ECLI:NL:HR:2022:1461
Hoge Raad
- Cassatie
- Rechtspraak.nl
Cassatie tegen uitspraak Rechtbank Zeeland-West-Brabant inzake belastingkwestie
In deze zaak heeft belanghebbende, vertegenwoordigd door A.F.M.J. Verhoeven, beroep in cassatie ingesteld tegen de uitspraak van de Rechtbank Zeeland-West-Brabant van 16 juli 2021, nr. BRE 18/2435 V. Dit beroep volgde op een verzet van belanghebbende tegen een eerdere uitspraak van de Rechtbank van 8 oktober 2019. De Staatssecretaris van Financiën, vertegenwoordigd door [P], heeft een verweerschrift ingediend.

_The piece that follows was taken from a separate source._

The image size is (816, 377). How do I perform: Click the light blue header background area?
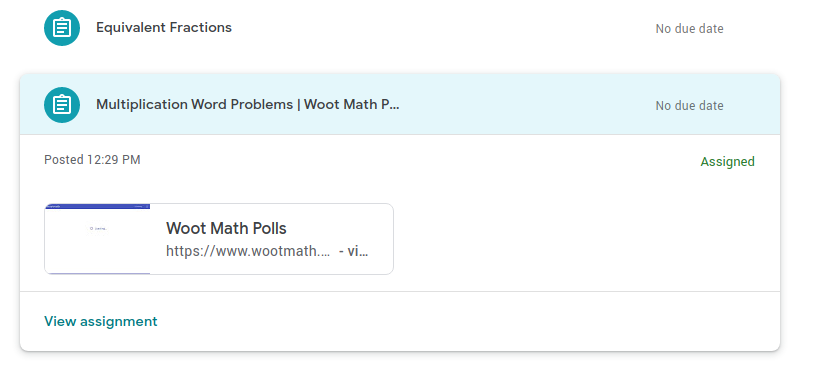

Belanghebbende heeft vervolgens een conclusie van repliek ingediend. De Hoge Raad heeft de voorgestelde middelen beoordeeld en geconcludeerd dat deze niet kunnen leiden tot vernietiging van de uitspraak van de Rechtbank. De Hoge Raad heeft geen motivering hoeven geven voor dit oordeel, aangezien de beoordeling van de middelen niet vereist dat er antwoorden worden gegeven op vragen die van belang zijn voor de eenheid of ontwikkeling van het recht, zoals vermeld in artikel 81, lid 1, van de Wet op de rechterlijke organisatie. De Hoge Raad heeft ook geen aanleiding gezien voor een veroordeling in de proceskosten. Uiteindelijk heeft de Hoge Raad het beroep in cassatie ongegrond verklaard. Dit arrest is gewezen door de vice-president M.E. van Hilten als voorzitter, en de raadsheren E.N. Punt en M.A. Fierstra, in tegenwoordigheid van de waarnemend griffier E. Cichowski, en is in het openbaar uitgesproken op 14 oktober 2022.